Please copy each line of the records below that includes the word "agent".

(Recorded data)
__________________________________________________

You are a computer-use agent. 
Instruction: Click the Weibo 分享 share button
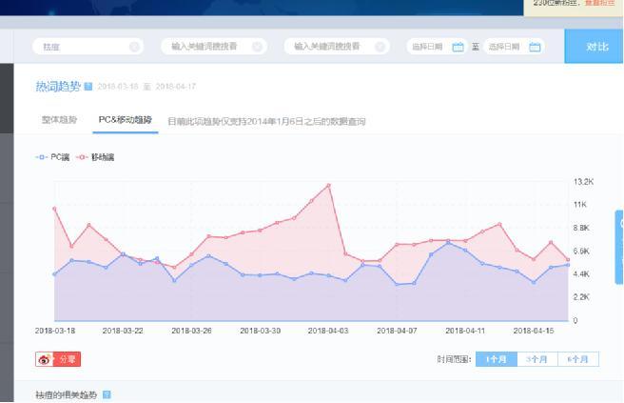pos(59,359)
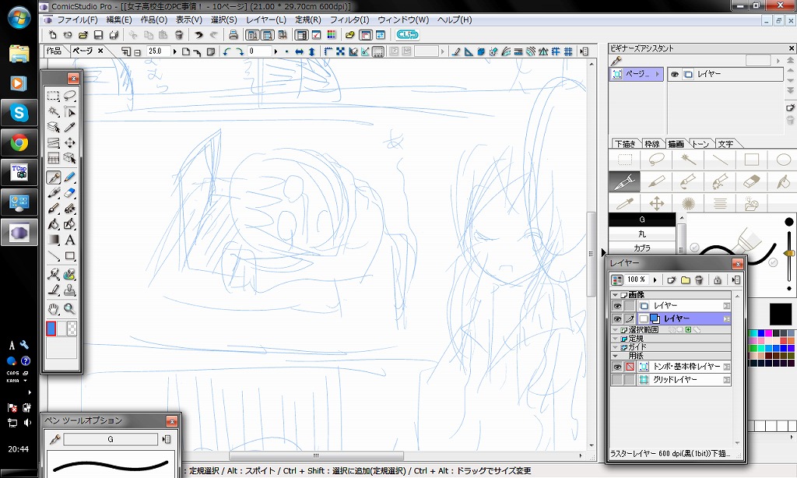
Task: Show the グリッドレイヤー using its visibility box
Action: pyautogui.click(x=616, y=380)
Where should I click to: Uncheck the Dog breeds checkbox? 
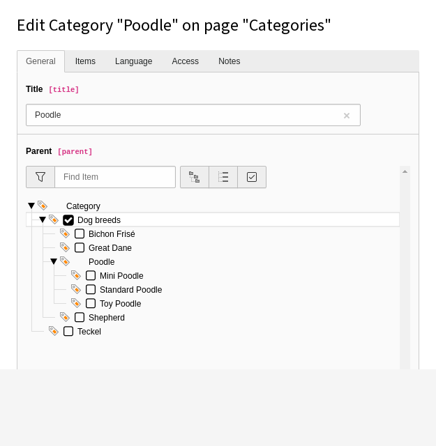coord(68,220)
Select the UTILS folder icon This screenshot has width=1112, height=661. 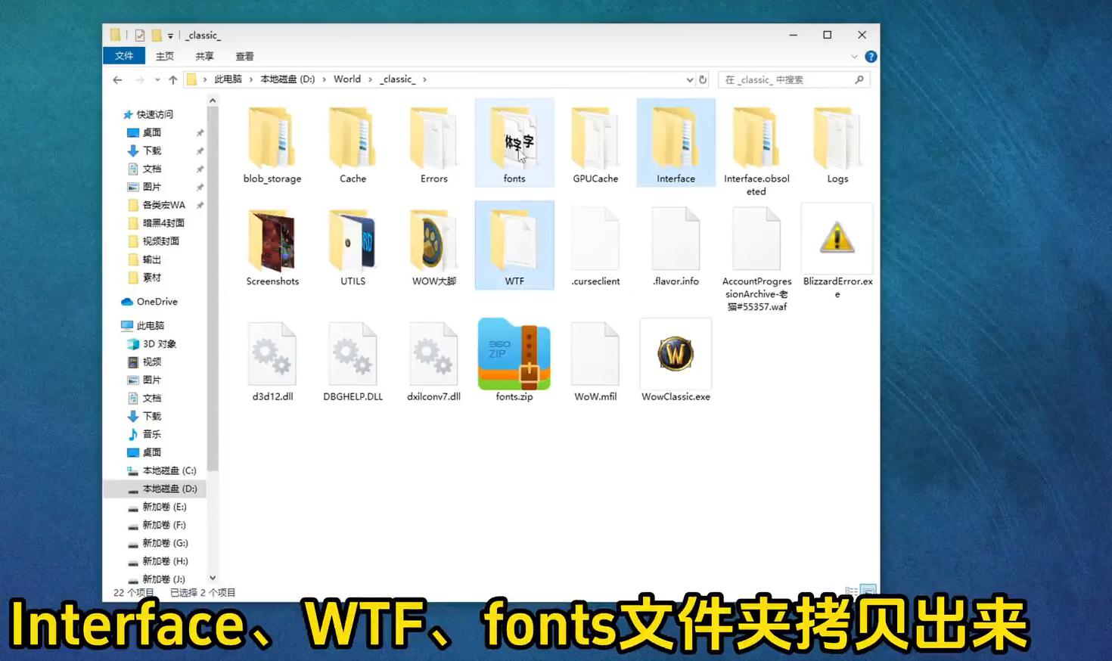pos(353,242)
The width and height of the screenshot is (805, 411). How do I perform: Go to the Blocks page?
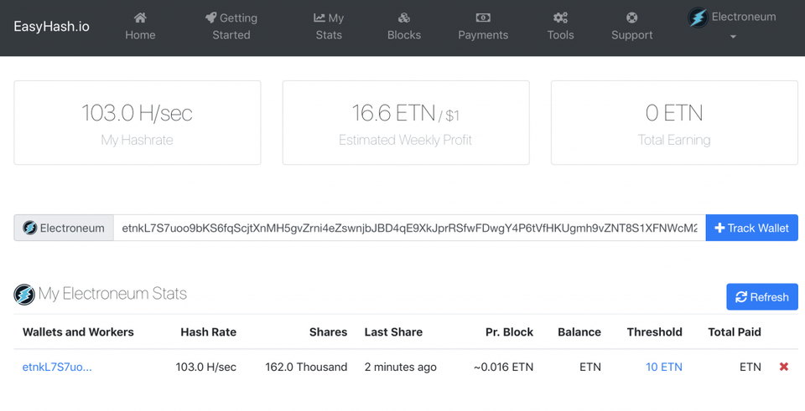tap(404, 27)
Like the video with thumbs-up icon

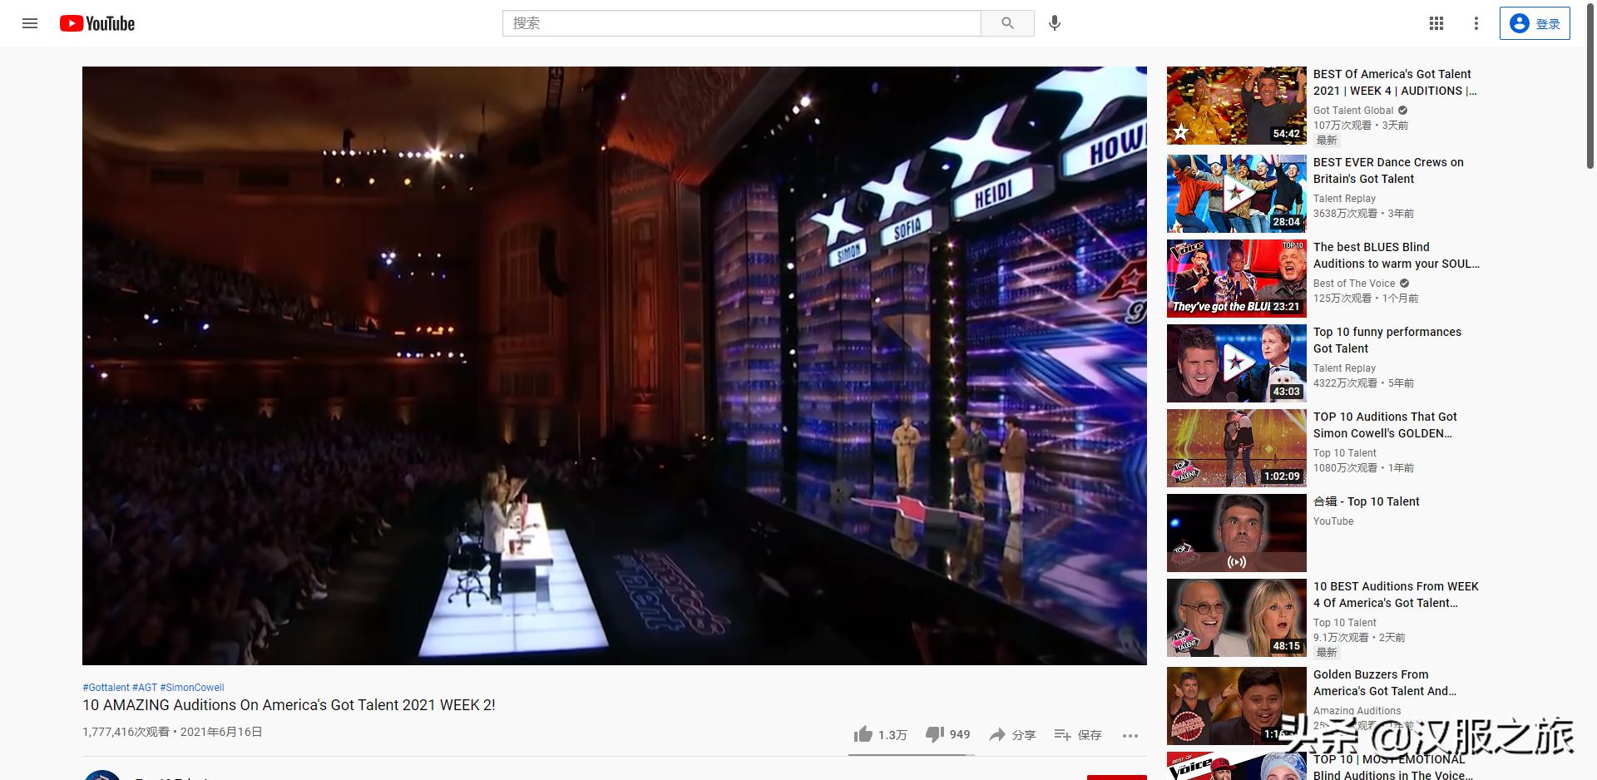point(863,734)
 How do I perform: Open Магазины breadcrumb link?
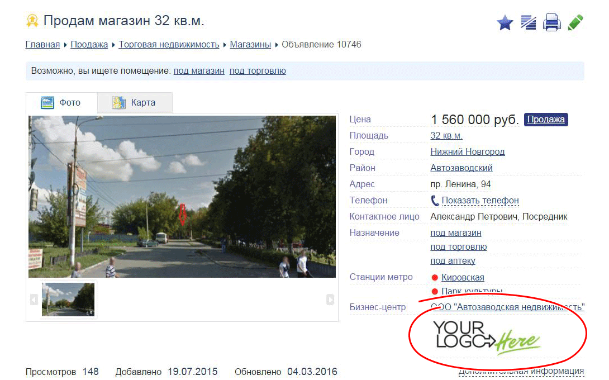pos(250,45)
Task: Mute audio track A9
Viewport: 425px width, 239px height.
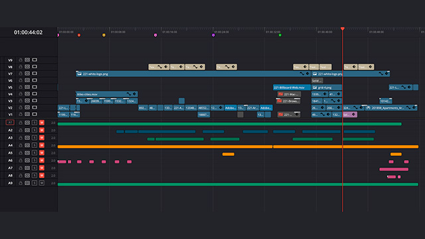Action: click(x=42, y=183)
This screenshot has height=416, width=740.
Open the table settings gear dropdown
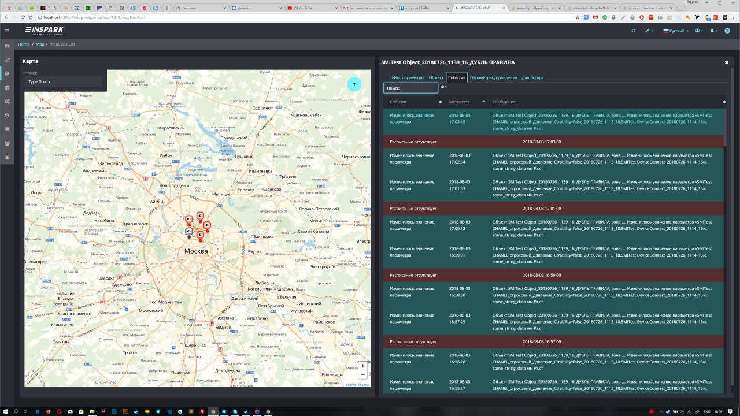[x=444, y=87]
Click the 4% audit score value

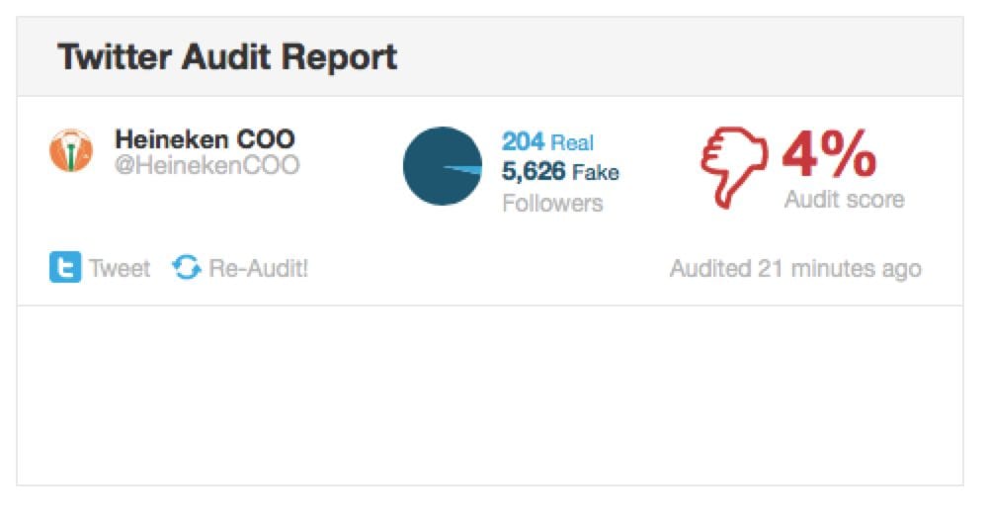(x=829, y=153)
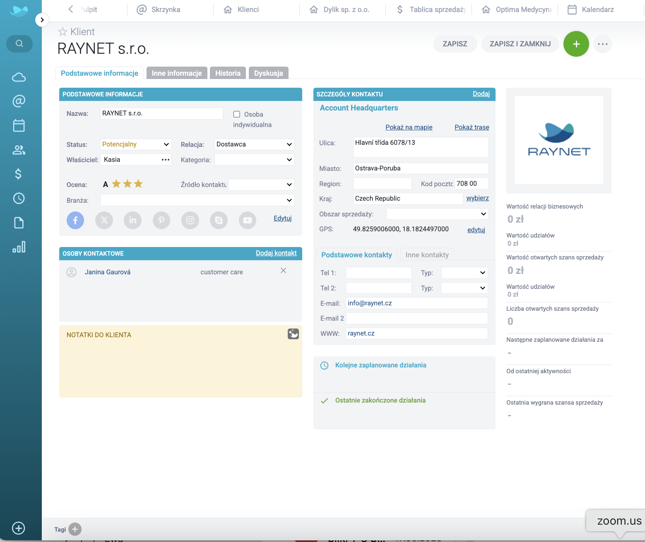Viewport: 645px width, 542px height.
Task: Click into the Tel 1 input field
Action: (378, 273)
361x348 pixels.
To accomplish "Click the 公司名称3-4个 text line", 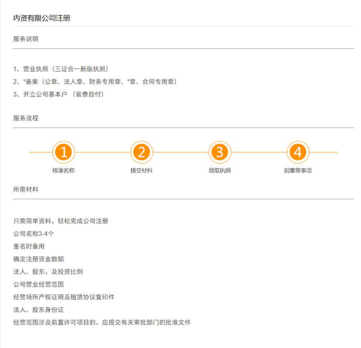I will [34, 234].
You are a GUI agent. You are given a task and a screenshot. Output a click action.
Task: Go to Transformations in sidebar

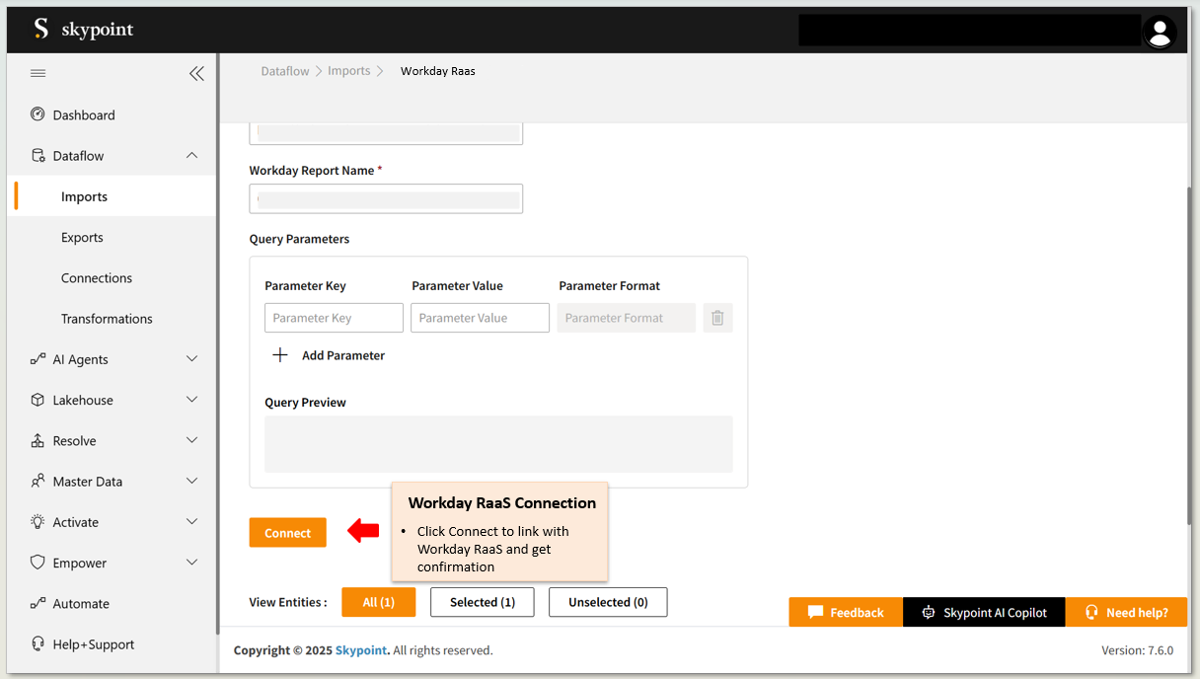107,319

__________________________________________________

THE ANSWER:
You are a computer-use agent. 
You are a GUI agent. You are given a task and a screenshot. Output a click action.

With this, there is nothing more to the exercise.